Authors: Katherine Stone
Ross called her during that time, only a week after her desperate phone call to him in October.
“How are you, Katie?” His voice conveyed his concern for his friend.
“I’m fine,” Kathleen said buoyantly. “I’m sorry about last week. I was such a goose.”
“A goose? That’s cute British phraseology. Massachusetts is no longer a colony, you know,” he teased, already relieved by the lilt in her voice.

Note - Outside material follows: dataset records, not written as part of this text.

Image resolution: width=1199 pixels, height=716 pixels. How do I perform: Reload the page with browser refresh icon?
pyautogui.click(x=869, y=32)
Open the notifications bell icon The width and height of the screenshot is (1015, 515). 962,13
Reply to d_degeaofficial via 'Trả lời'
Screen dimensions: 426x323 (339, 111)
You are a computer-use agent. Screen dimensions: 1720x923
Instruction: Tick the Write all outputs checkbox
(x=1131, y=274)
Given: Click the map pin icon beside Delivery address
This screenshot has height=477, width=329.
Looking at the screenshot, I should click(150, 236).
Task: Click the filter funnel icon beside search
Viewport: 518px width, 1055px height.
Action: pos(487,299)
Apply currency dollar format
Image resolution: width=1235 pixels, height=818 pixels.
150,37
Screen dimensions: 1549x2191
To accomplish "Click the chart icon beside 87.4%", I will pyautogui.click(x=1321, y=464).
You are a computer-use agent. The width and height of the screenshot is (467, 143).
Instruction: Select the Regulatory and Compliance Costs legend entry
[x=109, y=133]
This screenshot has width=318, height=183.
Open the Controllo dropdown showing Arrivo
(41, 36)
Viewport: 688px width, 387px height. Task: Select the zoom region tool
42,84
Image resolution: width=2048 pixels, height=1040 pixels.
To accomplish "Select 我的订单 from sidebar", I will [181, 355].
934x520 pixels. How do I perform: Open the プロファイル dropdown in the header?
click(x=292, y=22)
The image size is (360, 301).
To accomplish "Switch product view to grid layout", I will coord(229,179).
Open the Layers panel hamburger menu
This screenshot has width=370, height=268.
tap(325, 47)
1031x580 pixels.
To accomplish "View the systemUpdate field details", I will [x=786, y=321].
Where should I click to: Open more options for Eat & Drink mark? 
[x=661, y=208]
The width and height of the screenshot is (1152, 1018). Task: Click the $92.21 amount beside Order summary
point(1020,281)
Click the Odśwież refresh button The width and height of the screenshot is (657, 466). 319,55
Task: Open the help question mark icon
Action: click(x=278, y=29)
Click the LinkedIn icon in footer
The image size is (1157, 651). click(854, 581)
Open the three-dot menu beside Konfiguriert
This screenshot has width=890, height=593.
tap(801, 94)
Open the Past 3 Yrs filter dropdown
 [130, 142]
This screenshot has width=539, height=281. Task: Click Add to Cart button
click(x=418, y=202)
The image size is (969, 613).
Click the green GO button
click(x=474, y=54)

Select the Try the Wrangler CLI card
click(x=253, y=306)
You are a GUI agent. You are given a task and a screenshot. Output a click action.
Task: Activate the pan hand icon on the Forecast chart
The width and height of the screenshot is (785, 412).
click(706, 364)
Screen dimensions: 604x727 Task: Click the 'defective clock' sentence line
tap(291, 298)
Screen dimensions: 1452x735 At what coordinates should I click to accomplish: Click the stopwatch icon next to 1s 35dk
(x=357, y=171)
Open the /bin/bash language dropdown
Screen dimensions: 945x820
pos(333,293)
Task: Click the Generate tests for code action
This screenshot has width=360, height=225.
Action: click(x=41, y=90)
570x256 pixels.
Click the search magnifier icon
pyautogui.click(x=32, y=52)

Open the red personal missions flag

“I’m just a little giddy. That’s all.”
“Things are better with Mark?”
“Wonderful. Starting about five minutes after I spoke with you.” As soon as Mark returned from his visit with Leslie, Kathleen thought, pushing the thought away as soon as it surfaced.
Leslie
. “A little touch of hysteria, I guess.”
Ross had never known Kathleen to be hysterical. Her despair had been genuine and deep-seated. He was glad that the storm had passed but decided to tell Kathleen what Janet had said anyway.
“Mark doesn’t like medicine?” Kathleen’s voice registered amazement and disbelief. How could Janet think that? “No Ross, I am sure that Janet is wrong. Mark loves medicine. It’s his life.”
“If he was torn, ambivalent, it would explain his moodiness, wouldn’t it?” Ross pushed. Janet had convinced him.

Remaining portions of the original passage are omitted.